The rally is free and open to the public, but those who want tickets must register at the campaign website, www.donaldjtrump.com, according to a news release issued by the Trump campaign Saturday afternoon.
The presumptive Republican presidential nominee was already scheduled to come to Cincinnati for a private fundraising event organized by the Republican National Committee and the Ohio Republican Party. It is a high-dollar event, with ticket prices ranging from $2,700 to $25,000.
The private fundraising event will precede the public rally at the Sharonville Convention Center.
It will be Trump's second visit to the Buckeye State since losing the March 15 Ohio GOP primary to Ohio Gov. John Kasich.
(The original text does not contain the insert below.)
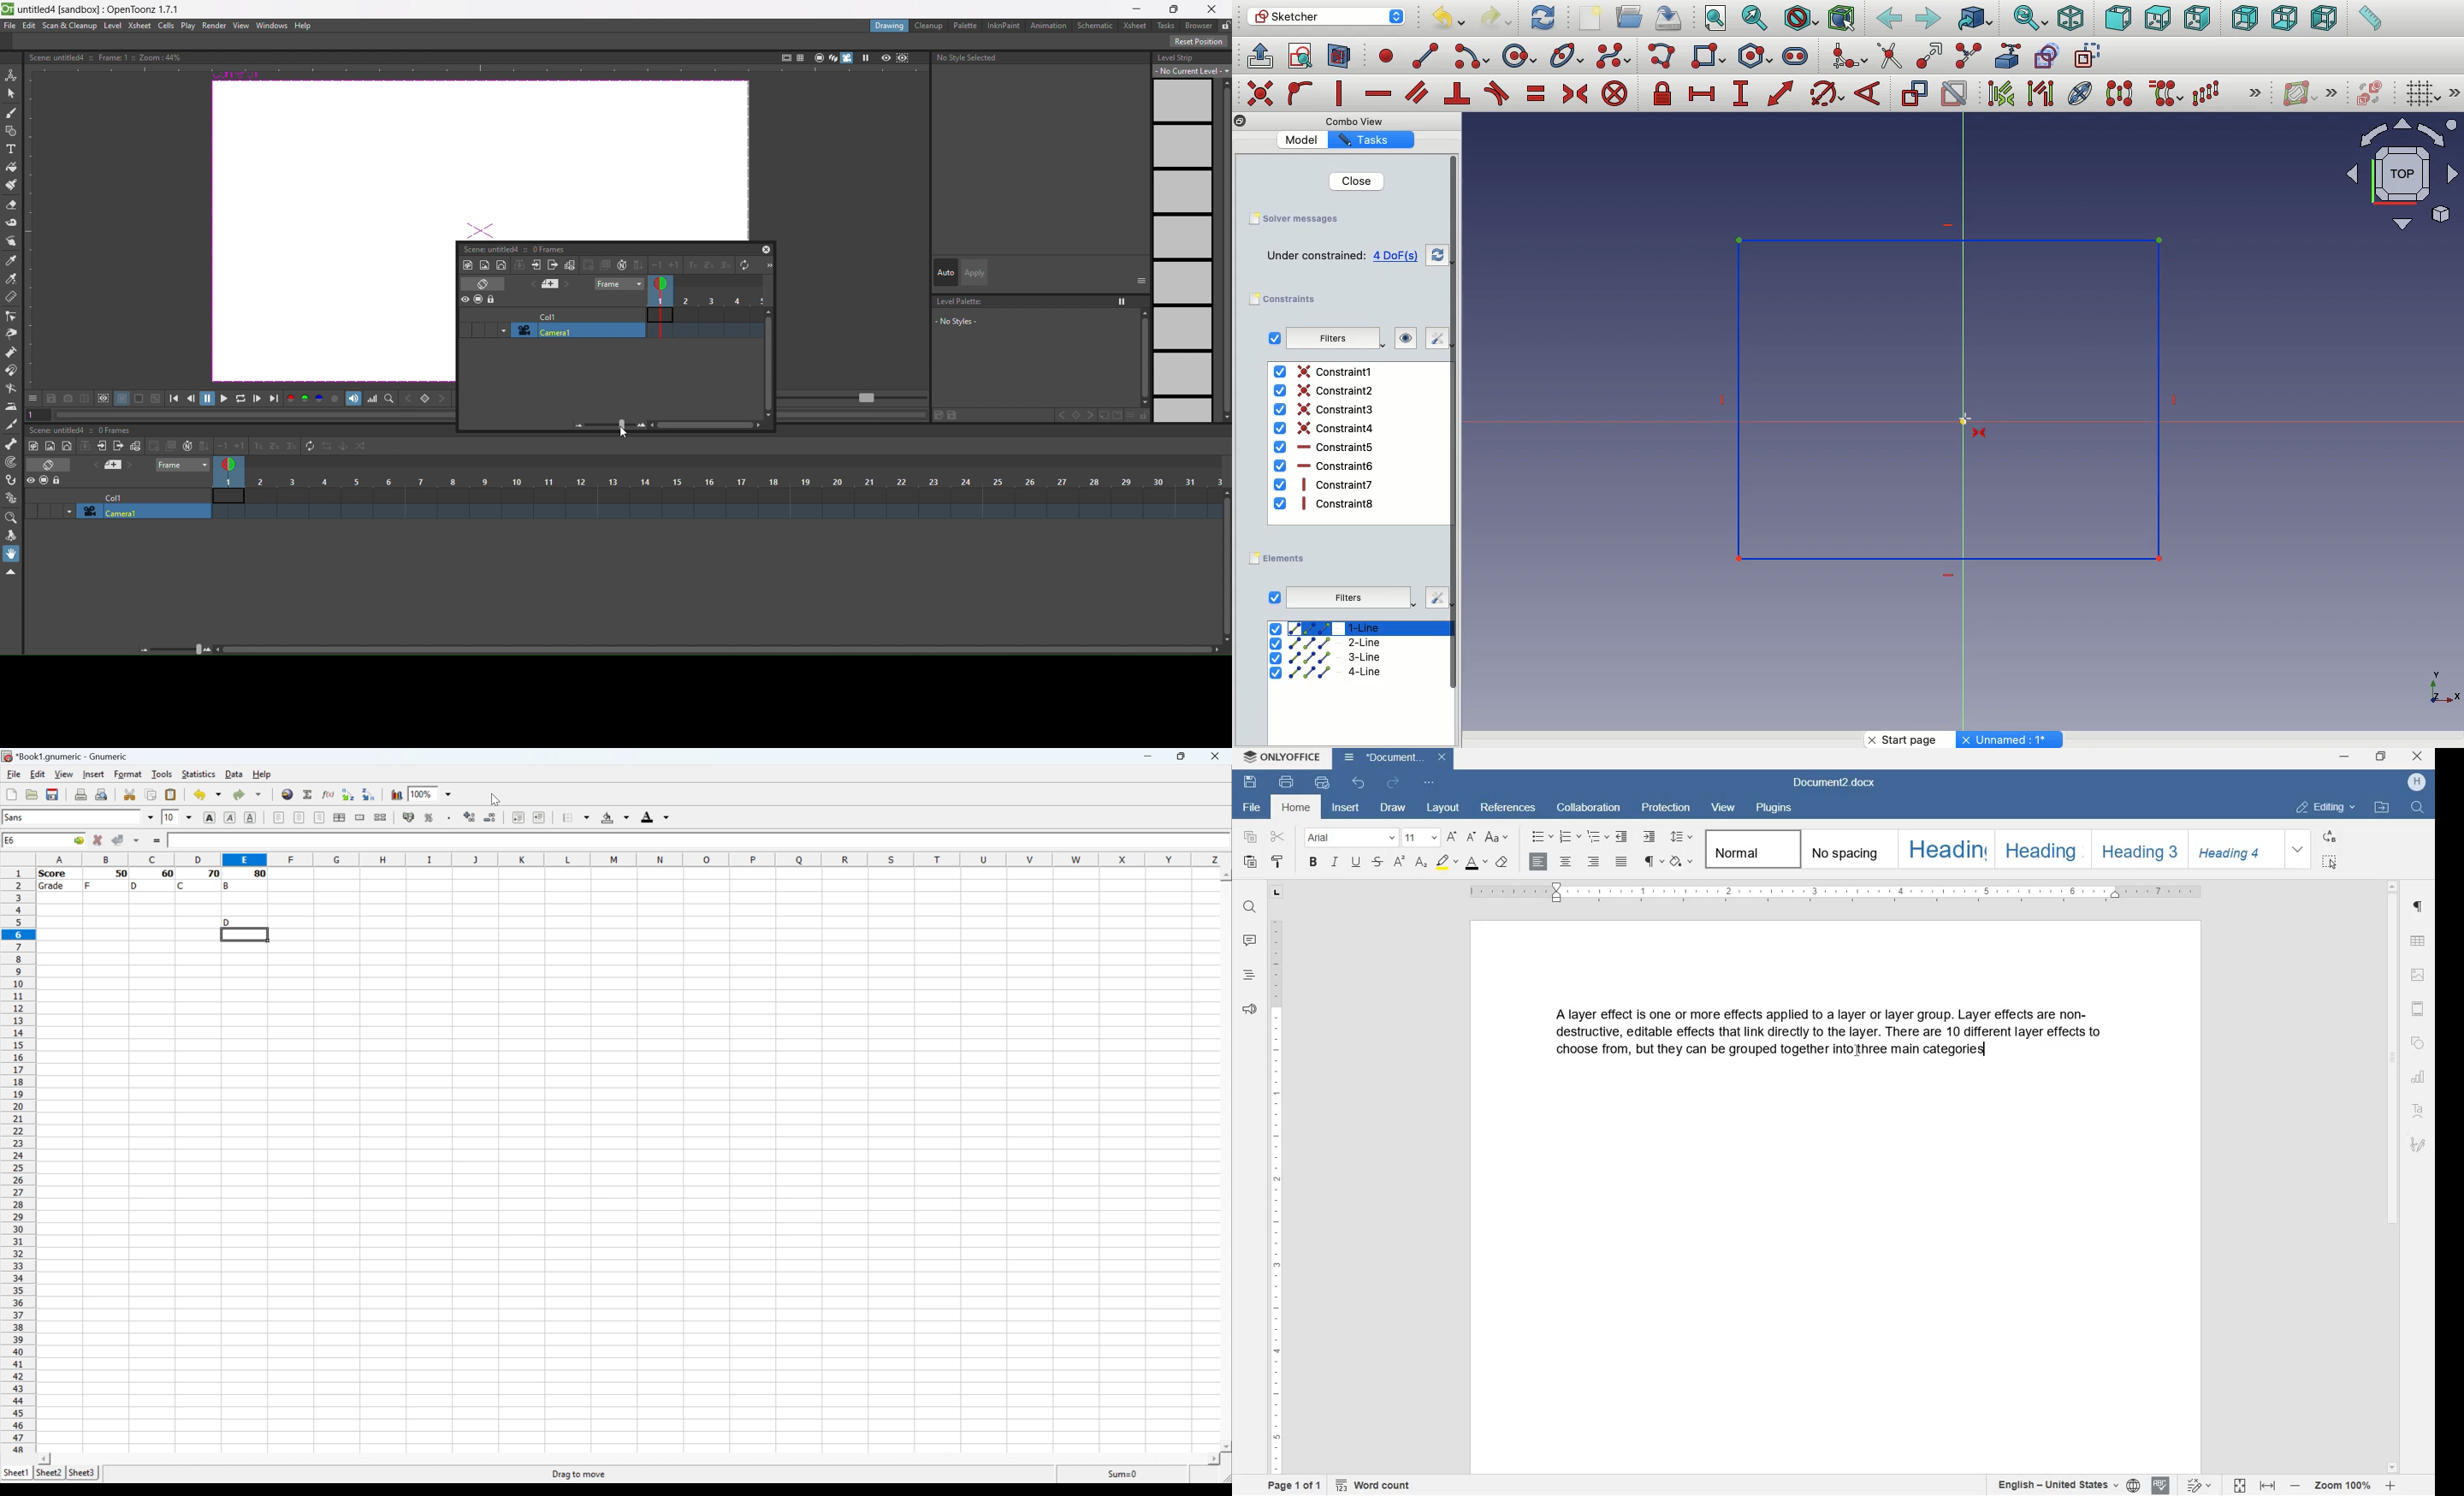 The width and height of the screenshot is (2464, 1512). What do you see at coordinates (1176, 8) in the screenshot?
I see `maximize` at bounding box center [1176, 8].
Last Tuesday, he held a rally near St. Clairsville in Belmont County, in the eastern part of the state bordering with West Virginia. There, in a region of the state plagued with chronic unemployment and a weak economy, he railed against international trade deals he says send American jobs overseas.
Eastern and Southeastern Ohio are considered regions of the state crucial to Trump's chances of winning Ohio in the fall.
Hamilton County will also attract national media attention during the fall campaign.
That's why, last Monday, the presumptive Democratic presidential nominee, Hillary Clinton, held a large rally in the rotunda of the Museum Center at Union Terminal. At her side was Massachusetts Sen. Elizabeth Warren, who waited to endorse Clinton until after she had clinched the nomination.
Clinton laid out an ambitious plan for job creation and reining in the influence of Wall Street. Warren spent much of her time praising Clinton and bashing Trump, telling the crowd that Trump is someone who will "crush you into dirt to get what he wants."
Much of the national polling shows Clinton with a substantial lead over Trump, but a recent Quinnipiac University poll of Ohio voters had the contest in the Buckeye State dead even at 40 percent each.